//----------Author:        Markus D. Oldenburg
//----------Last Modified: 09.03.1999
//----------Copyright:     &copy MDO Production 1996


#include "TMath.h"
#include "TRandom.h"
#include "MScatter.h"


///////////////////////////////////////////////////////////////////////////////
// MScatter                                                                  //
//                                                                           //
// Calculates the scattering of two pions. The input values are the two      //
// four momenta of the pions.                                                //
//                                                                           //
// To tell the truth - this is not a real class, because it has no data      //
// members. It is just a collection of functions which are needed to         //
// calculate a relativistic scatter process.                                 //
//                                                                           //
// On the other hand a lot of usefull functions are members of this 'class': //
//                                                                           //
//   - some random routines to obtain randomly distibuted angles             //
//   - three dimensional turns of coordinate systems of given angles         //
//   - reltivistic calculations of center of gravity, total momentum,        //
//     velocities, energies and gamma                                        //
//   - lorentz boosts                                                        //
///////////////////////////////////////////////////////////////////////////////

ClassImp(MScatter)


 MScatter::MScatter() {
  // Constructor. Creates a MScatter object. 
}


 MScatter::~MScatter() {
  // MScatter destructor. Does nothing else.
}
  

 void MScatter::Scattering(double p1[4], double p2[4])
{
  // Complete scattering. 
  // Calculates everything which is needed for one complete scattering
  // of two pions with the given four momenta p1 and p2.

  int i; 
  int parity;
  
  double P[4];
  double phi, tetha, v;
  
  Center_of_gravity(&P[0], &p1[0], &p2[0]);
  
  parity = 1;

  if (P[2] < 0.) {

    parity = -1;

    for (i = 1; i < 4; i++) {

      p1[i] = -p1[i];
      p2[i] = -p2[i];
       P[i] =  -P[i];
    }
  }
  
  Turn(&p1[0], &p2[0], phi = Get_phi(&P[0]), tetha = Get_tetha(&P[0]));
  Lorentz(v = Get_velocity(&p1[0], &p2[0]), &p1[0], &p2[0]);
  Scatter(Dice_tetha(Get_R(&p1[0], &p2[0])), Dice_phi(), &p1[0], &p2[0]);
  Lorentz(-v, &p1[0], &p2[0]);
  Turnback(&p1[0], &p2[0], phi, tetha);

  if (parity == -1) {

   for (i = 1; i < 4; i++) {

      p1[i] = -p1[i];
      p2[i] = -p2[i];
       P[i] =  -P[i];
    }
  }
  
  return;
}


 double MScatter::Get_phi(double P[4])
{
  // Returns the angle phi between a four vector and the x-axis.

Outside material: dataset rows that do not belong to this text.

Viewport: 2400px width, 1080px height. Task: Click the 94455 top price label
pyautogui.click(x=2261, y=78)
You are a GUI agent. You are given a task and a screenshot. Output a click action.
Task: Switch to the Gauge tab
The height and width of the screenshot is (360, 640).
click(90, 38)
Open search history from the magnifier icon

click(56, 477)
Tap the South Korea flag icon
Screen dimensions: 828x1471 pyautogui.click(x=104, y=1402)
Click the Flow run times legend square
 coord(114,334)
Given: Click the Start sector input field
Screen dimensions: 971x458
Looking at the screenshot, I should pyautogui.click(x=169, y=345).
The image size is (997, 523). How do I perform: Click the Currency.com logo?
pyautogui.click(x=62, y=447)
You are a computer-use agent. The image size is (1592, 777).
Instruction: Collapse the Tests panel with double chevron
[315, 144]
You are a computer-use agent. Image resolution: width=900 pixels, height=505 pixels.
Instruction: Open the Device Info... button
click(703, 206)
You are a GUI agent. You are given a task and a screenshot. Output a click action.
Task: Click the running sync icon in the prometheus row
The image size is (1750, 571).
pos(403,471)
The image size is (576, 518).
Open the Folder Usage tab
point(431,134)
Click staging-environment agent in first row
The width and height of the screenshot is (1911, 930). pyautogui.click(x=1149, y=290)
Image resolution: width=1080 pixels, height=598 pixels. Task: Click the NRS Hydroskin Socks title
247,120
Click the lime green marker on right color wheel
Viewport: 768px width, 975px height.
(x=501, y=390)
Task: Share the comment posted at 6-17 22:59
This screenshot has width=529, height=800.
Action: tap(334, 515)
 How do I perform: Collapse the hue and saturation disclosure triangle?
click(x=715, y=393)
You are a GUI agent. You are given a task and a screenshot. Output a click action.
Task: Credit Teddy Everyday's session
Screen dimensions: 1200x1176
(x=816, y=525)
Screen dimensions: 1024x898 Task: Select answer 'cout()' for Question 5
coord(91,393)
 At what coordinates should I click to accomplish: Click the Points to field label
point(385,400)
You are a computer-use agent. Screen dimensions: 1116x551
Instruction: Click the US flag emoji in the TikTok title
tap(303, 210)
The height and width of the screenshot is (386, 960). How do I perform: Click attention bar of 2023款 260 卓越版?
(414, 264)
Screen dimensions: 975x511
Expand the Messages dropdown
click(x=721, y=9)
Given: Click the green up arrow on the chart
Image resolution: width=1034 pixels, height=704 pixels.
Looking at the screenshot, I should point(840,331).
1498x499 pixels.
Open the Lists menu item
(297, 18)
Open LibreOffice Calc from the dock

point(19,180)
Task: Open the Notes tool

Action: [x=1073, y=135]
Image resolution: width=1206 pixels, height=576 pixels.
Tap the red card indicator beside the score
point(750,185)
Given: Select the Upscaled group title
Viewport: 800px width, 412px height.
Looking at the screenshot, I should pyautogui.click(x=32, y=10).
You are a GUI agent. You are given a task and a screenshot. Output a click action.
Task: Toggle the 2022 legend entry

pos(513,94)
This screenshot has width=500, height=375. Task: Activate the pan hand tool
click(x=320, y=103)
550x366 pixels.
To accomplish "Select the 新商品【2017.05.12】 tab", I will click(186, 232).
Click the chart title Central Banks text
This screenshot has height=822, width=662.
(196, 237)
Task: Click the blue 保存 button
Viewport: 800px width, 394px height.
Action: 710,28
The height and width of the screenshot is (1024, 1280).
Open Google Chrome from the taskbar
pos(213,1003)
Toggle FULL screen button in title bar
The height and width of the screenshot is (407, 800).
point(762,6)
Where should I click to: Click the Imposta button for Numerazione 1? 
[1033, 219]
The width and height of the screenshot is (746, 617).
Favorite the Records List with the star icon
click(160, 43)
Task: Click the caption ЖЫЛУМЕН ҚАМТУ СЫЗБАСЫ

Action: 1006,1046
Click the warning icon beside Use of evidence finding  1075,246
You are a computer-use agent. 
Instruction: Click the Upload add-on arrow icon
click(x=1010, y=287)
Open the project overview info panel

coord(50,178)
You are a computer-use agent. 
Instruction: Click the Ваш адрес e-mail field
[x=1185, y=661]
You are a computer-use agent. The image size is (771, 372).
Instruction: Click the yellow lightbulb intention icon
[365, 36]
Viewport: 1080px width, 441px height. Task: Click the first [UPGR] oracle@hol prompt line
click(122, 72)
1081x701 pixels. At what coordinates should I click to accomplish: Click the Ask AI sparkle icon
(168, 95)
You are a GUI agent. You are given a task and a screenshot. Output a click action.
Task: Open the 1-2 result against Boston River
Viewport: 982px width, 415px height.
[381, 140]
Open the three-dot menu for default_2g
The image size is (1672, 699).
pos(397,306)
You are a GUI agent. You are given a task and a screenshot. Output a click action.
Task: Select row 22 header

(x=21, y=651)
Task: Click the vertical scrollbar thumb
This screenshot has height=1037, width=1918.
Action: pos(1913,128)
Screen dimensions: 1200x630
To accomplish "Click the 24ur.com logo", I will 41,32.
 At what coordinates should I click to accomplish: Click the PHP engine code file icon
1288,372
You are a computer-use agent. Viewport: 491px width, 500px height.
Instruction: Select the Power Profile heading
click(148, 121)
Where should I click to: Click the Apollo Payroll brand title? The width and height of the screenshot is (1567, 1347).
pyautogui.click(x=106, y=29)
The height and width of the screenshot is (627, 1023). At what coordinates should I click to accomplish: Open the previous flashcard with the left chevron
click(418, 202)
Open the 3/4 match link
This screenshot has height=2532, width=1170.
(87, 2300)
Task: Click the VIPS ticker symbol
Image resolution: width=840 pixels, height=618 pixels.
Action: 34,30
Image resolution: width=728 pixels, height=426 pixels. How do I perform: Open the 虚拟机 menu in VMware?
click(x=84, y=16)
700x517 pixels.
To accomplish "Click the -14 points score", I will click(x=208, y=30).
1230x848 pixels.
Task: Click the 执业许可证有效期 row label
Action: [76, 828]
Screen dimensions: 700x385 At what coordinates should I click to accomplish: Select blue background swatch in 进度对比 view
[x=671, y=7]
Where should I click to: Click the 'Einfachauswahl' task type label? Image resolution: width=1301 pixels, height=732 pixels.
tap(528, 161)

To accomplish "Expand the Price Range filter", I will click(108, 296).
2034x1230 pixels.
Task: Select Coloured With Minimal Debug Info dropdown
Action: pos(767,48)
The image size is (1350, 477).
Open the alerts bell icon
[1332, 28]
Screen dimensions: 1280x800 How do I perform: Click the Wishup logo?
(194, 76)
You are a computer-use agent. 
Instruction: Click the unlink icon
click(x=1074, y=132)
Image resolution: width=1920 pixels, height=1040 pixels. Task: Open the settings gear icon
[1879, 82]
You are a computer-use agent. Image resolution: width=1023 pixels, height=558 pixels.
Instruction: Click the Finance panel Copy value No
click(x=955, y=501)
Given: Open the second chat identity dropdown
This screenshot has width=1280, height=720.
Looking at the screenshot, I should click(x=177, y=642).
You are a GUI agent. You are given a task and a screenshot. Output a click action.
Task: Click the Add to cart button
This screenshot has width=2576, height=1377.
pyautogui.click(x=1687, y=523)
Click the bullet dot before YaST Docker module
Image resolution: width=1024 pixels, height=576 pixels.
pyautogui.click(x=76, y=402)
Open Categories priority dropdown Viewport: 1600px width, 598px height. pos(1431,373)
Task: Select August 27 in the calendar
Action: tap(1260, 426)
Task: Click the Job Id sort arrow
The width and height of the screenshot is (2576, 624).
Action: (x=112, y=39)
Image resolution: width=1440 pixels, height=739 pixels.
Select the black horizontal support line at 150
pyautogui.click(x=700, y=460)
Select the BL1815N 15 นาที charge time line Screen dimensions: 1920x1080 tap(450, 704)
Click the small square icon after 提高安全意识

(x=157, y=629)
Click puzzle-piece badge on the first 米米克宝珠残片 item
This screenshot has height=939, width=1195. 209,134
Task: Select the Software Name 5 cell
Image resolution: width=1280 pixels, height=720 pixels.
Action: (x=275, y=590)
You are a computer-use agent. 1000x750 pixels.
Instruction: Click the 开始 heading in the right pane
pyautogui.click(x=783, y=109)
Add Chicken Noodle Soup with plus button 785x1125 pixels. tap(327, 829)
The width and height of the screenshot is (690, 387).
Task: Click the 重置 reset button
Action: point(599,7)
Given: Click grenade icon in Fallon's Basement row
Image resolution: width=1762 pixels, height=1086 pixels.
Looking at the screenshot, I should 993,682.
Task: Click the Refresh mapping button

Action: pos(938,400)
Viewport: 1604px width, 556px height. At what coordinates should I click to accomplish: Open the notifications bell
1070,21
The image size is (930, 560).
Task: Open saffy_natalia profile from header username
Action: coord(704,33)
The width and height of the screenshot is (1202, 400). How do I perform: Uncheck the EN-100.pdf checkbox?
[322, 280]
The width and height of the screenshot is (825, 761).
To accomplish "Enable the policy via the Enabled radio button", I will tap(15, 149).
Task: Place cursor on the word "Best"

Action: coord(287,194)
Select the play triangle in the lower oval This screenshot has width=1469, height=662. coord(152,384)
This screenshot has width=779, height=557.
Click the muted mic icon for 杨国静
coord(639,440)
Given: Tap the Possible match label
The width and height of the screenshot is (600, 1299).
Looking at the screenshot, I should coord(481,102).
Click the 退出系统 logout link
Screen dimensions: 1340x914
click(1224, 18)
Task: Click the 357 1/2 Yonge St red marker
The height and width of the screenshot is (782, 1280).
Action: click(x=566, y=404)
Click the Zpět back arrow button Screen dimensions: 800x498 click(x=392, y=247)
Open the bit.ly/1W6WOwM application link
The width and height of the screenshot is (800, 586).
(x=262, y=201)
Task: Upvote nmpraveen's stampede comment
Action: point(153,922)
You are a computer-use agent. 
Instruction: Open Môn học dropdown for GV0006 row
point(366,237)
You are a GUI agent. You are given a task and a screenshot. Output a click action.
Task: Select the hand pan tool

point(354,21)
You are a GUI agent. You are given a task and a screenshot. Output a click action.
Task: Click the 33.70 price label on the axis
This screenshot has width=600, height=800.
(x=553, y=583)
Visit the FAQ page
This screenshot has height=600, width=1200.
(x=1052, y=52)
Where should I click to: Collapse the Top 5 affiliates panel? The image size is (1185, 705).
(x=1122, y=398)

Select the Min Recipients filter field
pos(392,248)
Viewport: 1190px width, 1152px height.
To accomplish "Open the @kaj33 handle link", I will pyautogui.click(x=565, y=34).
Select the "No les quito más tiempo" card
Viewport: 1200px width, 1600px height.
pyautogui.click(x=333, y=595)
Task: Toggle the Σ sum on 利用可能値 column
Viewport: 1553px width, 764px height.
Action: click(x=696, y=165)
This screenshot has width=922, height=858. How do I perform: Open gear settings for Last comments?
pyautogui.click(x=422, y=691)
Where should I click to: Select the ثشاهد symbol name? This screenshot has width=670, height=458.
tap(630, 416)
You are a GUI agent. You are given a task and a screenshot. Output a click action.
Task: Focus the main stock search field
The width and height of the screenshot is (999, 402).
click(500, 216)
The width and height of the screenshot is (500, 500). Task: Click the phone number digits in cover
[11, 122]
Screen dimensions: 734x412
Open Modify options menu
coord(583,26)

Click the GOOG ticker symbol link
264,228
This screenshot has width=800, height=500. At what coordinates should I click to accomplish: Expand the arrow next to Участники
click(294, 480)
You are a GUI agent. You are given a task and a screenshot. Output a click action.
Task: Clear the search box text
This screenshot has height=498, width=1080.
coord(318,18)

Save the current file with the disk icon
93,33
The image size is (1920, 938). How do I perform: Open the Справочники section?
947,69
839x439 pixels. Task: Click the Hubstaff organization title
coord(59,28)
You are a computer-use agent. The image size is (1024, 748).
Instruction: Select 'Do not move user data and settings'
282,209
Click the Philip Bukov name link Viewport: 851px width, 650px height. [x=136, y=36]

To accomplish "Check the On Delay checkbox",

  if(sqrt(P[1]*P[1] + P[2]*P[2]) == 0.) {

    return 0.;
  }

  else {

    if (P[2] > 0.) {

      return +acos(P[1] / sqrt(P[1]*P[1] + P[2]*P[2]));
    }

    if (P[2] < 0.) {

      return  -acos(P[1] / sqrt(P[1]*P[1] + P[2]*P[2]));
    }

    if (P[2] == 0.) {

      if (P[1] > 0.) {

        return +TMath::Pi()/2.;
      }

      else {

        return -TMath::Pi()/2.;
      }
    }
  }
  // The following line will never be executed.
  // I just added it for getting rid of the warning
  // control reaches end of non-void function `MScatter::Get_phi(double *)'
  return 0.;
}


 double MScatter::Get_tetha(double P[4])
{
  // Returns the angle tetha between a four vector and the x-axis.

  if(sqrt(P[1]*P[1] + P[2]*P[2] + P[3]*P[3]) == 0.) {

    return 0.;
  }

  else {

    return asin(P[3] / sqrt(P[1]*P[1] + P[2]*P[2] + P[3]*P[3]));
  }
}


 double MScatter::Get_energy(double p[4])
{
  // Calculates with the given four momentum the energy of an particle. 

  return sqrt(p[0]*p[0] + p[1]*p[1] + p[2]*p[2] + p[3]*p[3]);
}


 double MScatter::Get_velocity(double p1[4], double p2[4])
{  
  // Returns the velocity of the center of mass of an two particle system.
  
  return sqrt((p1[1] + p2[1]) * (p1[1] + p2[1]) +
              (p1[2] + p2[2]) * (p1[2] + p2[2]) +
              (p1[3] + p2[3]) * (p1[3] + p2[3])) /
    (Get_energy(&p1[0]) + Get_energy(&p2[0]));
}


 double MScatter::Get_R(double p1[4], double p2[4])
{
  // Calculates R (I can't remember what R is good for. 
  // May be some scattering cross section? The source of this is either
  // the particle data book or Perkins.)

  double s;
  double mr = 0.769, taur = 0.154;

  s = Get_invariant_momentum(&p1[0], &p2[0]);

  return (s - (p1[0] - p2[0]) * (p1[0] - p2[0]))/
    ((s - mr*mr) * (s - mr*mr) + mr*mr * taur*taur);
}


 double MScatter::Dice_phi(void)
{  
  // Returns a randomly distributed scatter angle phi.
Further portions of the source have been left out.